Ochako sighed in relief. The responsible part of her quelled, her fingers were already tapping in her daddy’s phone number.
Her finger hesitated over the call button. She looked up at her friends. They smiled at her, encouragement clear on their faces.
“Call them, kero.”
“We can eat afterwards.”
Ochako smiled at them, the beginnings of guilt ebbing away at their verbal affirmation. She looked down at her cell where her daddy’s phone number sat in the middle of the screen and fiddled with the controls just a bit more. Volume adequately set, Ochako pressed the green call button and placed the device in the middle of the table.
“Are you sure, Urarka-san?” whispered Momo as the device rang, realizing that her friend had just put the device on speaker. “We would understand if this is a call you’d prefer to make in private.”
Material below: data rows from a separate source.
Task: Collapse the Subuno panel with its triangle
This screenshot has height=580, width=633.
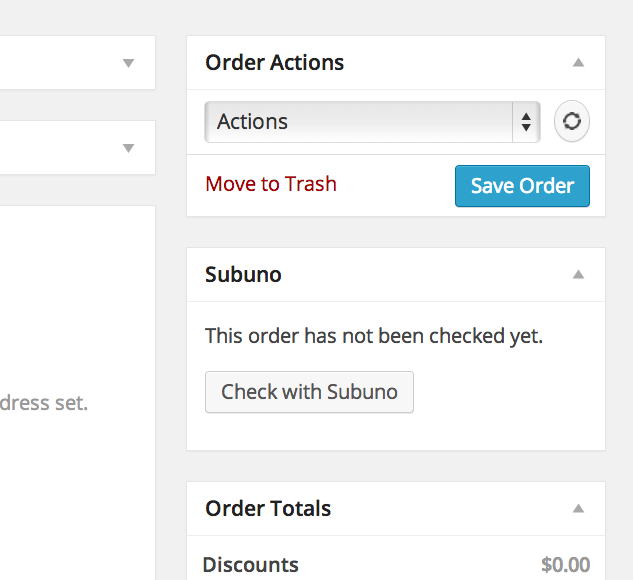Action: 579,274
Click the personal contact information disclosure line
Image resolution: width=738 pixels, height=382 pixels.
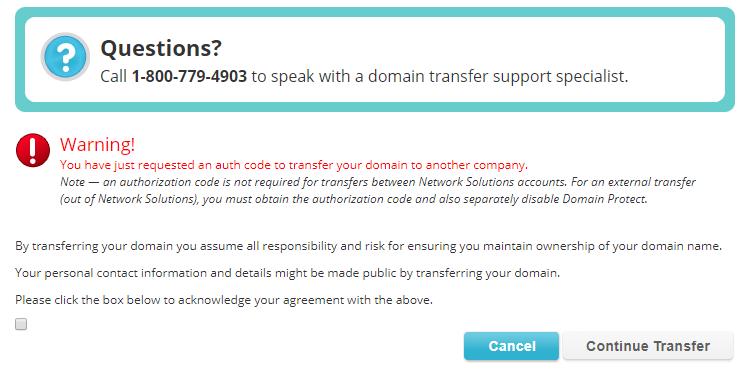(x=288, y=273)
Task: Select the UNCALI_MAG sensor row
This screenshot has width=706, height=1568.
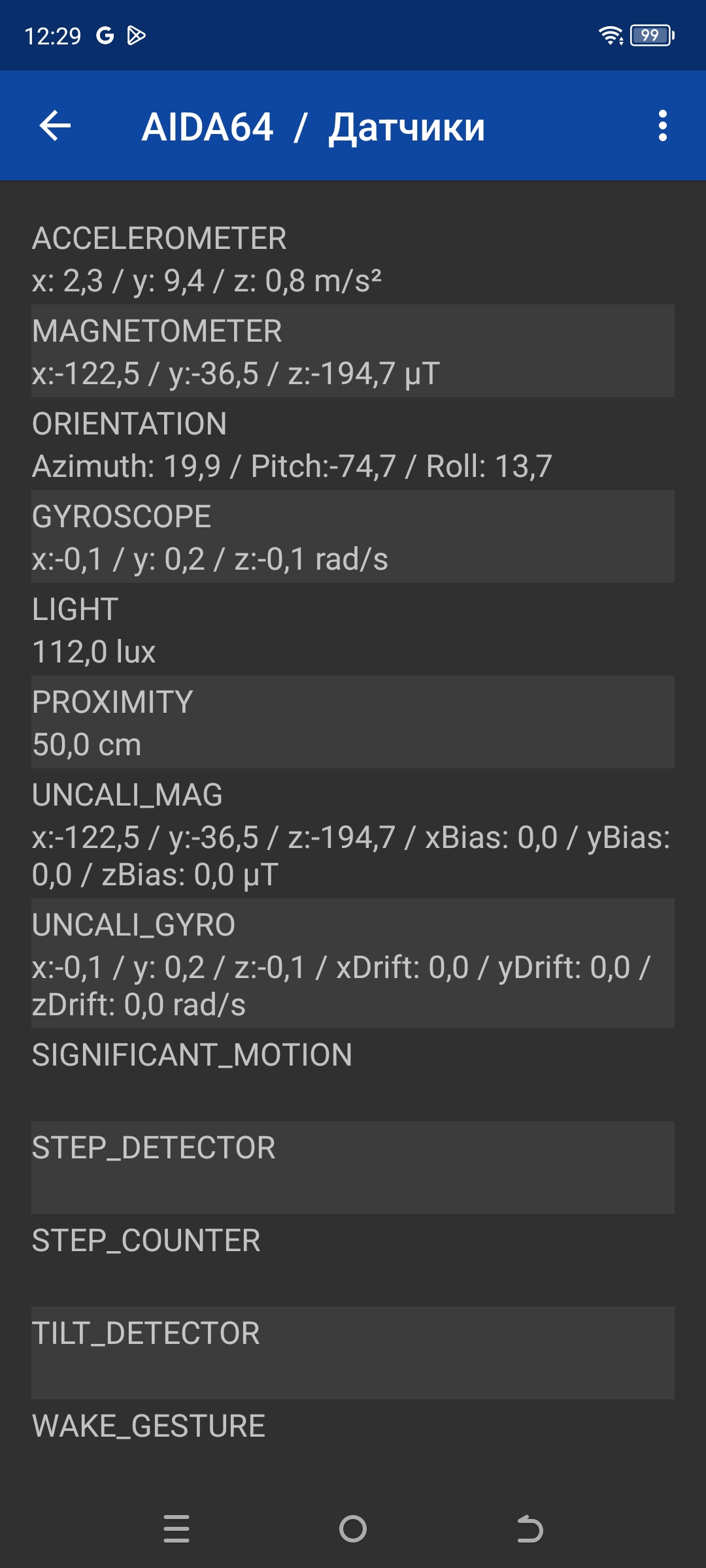Action: pyautogui.click(x=353, y=834)
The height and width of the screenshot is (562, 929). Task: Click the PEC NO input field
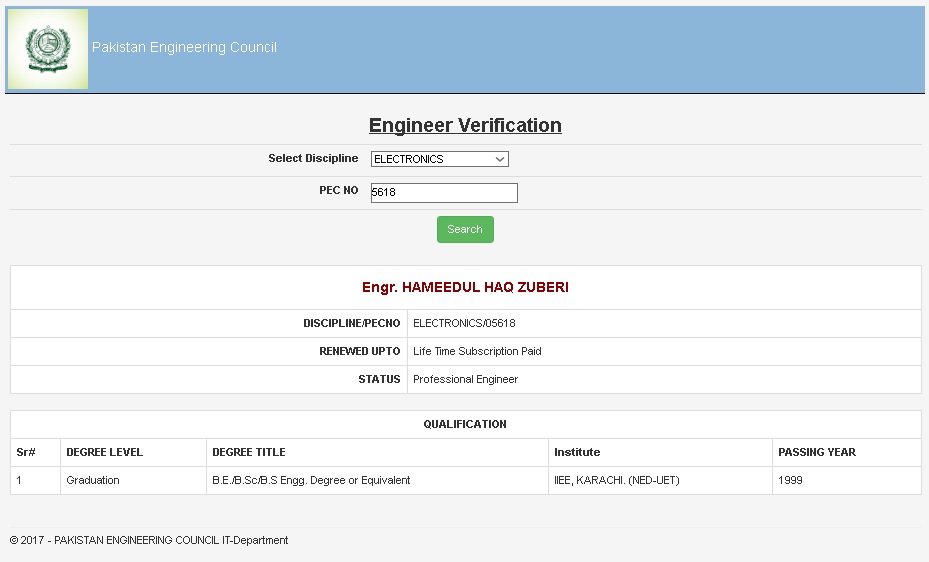pos(443,193)
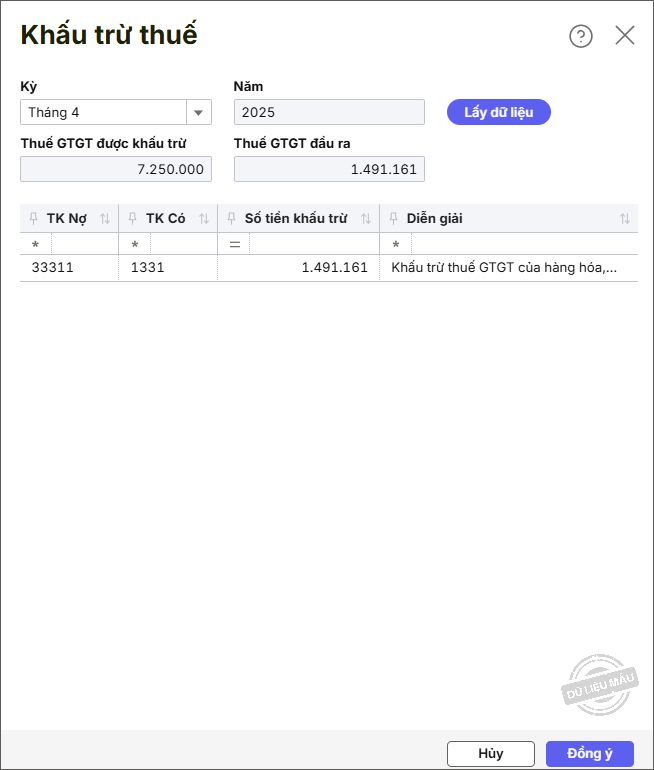Confirm with the Đồng ý button
Viewport: 654px width, 770px height.
[589, 754]
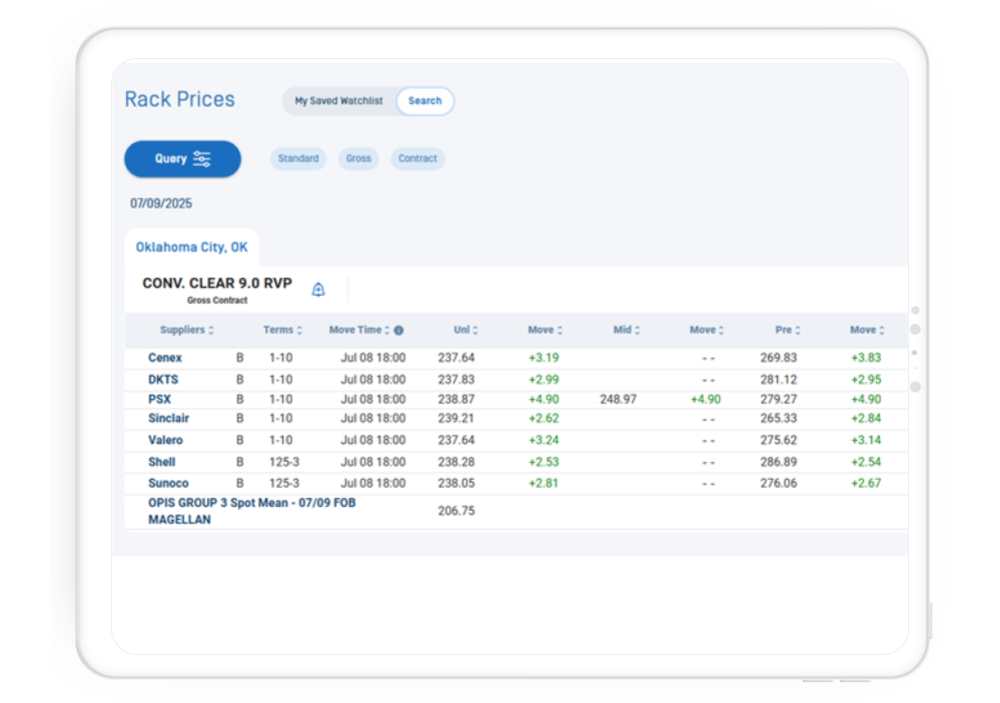This screenshot has height=703, width=1000.
Task: Enable the Standard filter chip
Action: (x=297, y=159)
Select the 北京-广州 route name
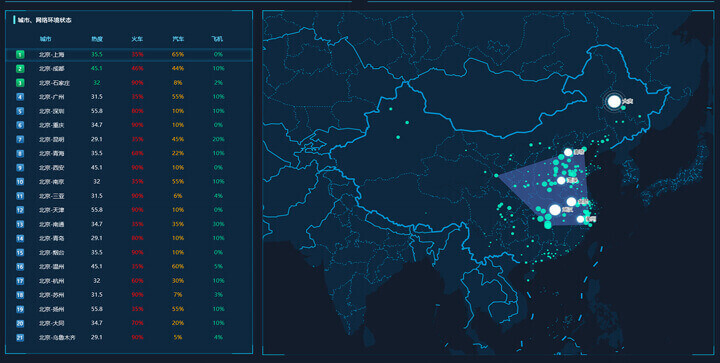 [51, 97]
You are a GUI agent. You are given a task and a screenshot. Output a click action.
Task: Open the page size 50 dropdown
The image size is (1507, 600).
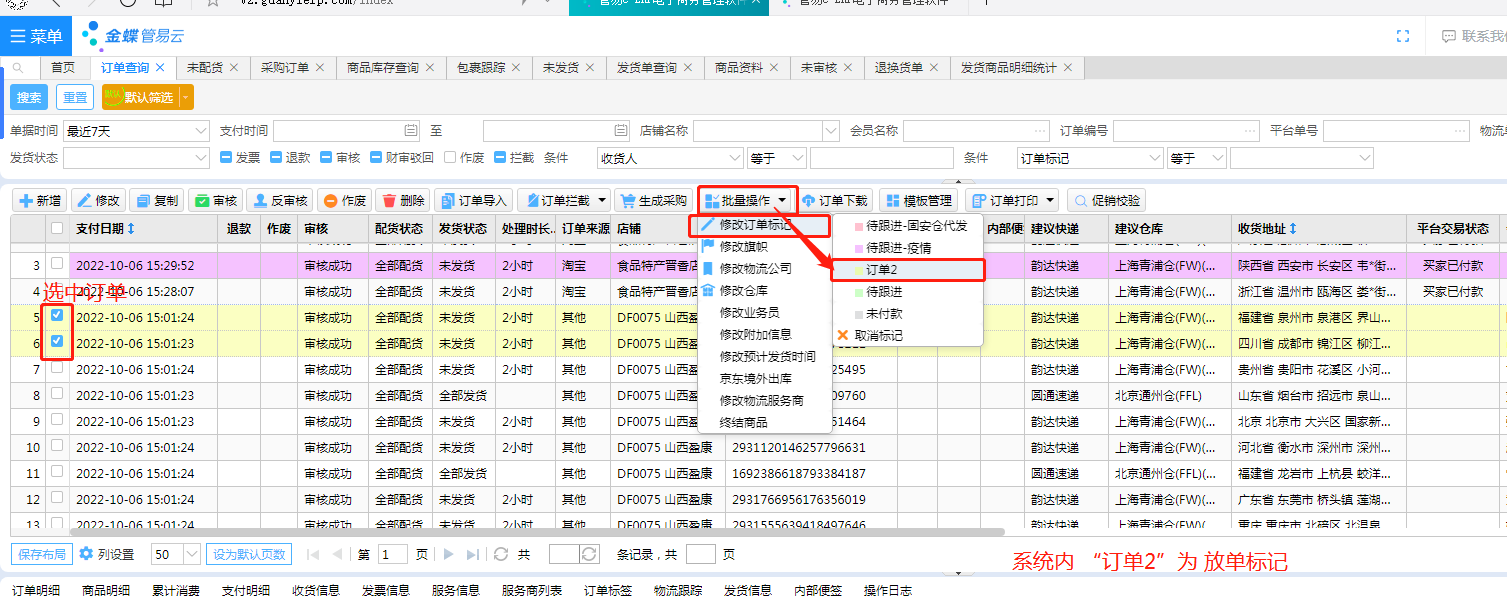click(x=191, y=554)
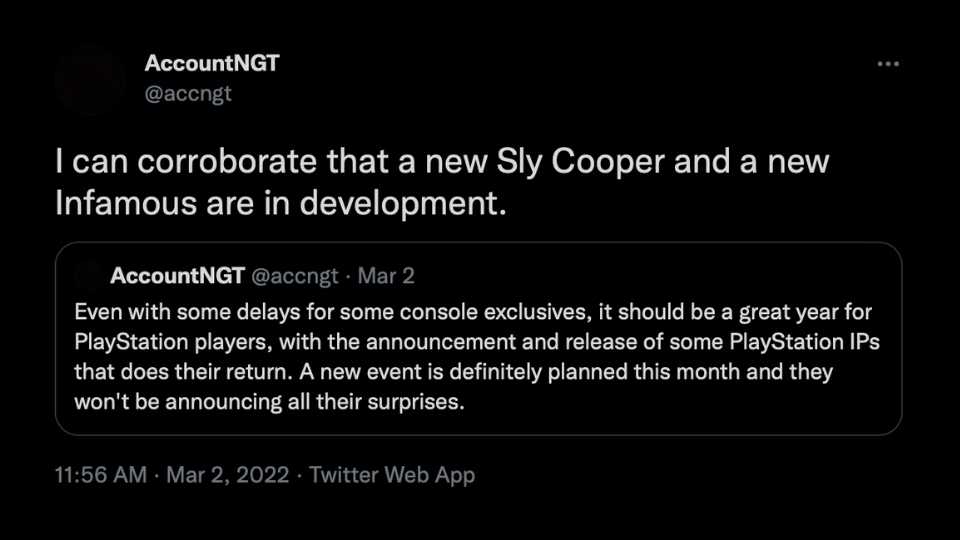Click the quoted tweet's last line about surprises
This screenshot has width=960, height=540.
(271, 402)
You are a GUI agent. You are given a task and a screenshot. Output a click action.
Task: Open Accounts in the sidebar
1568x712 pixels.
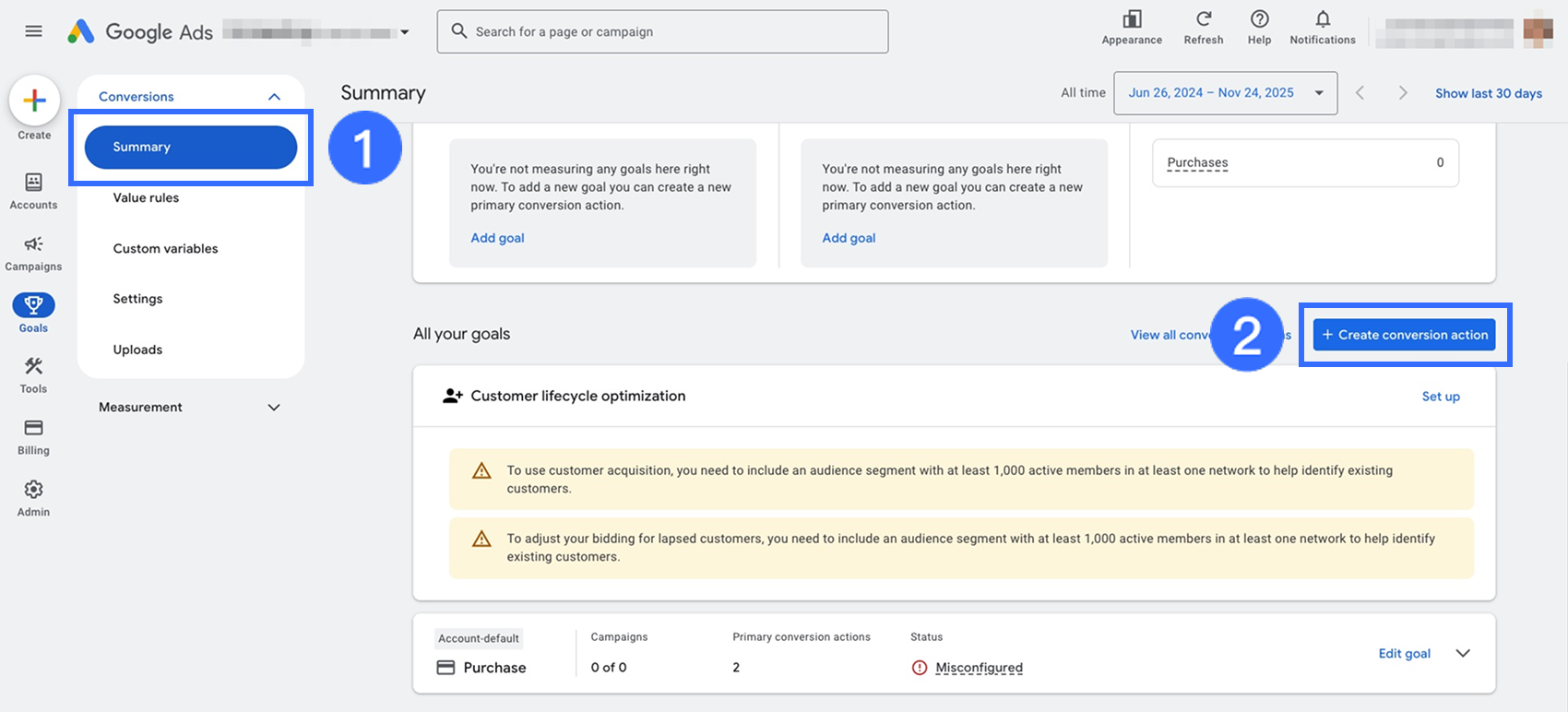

Ochako nodded. If she had the time, she would have explained to them that they were the ones who, when realizing something was terribly wrong, had insisted on accompanying her to Recovery Girl’s office. They were the ones who whisked her away from the campus, where she would have most assuredly been swarmed by well-meaning classmates wishing her a happy birthday. They were the ones who had done their best to motivate her and distract her. They’d pushed forward over the past few hours and done what had been needed to keep Ochako in the present. They assured her of a future and distracted her with funny stories. Their presence alone had helped to combat some of the already tumultuous emotional storms.
They couldn’t solve this problem, but they’d tried. And Ochako knew they would continue trying to the best of their ability. They were heroes. They all were.
Instead of saying all of this, Ochako only had the time to smile and mouth “I trust you both” before the ringing cut.
Her daddy, after all, almost never let her phone calls get to the second ring.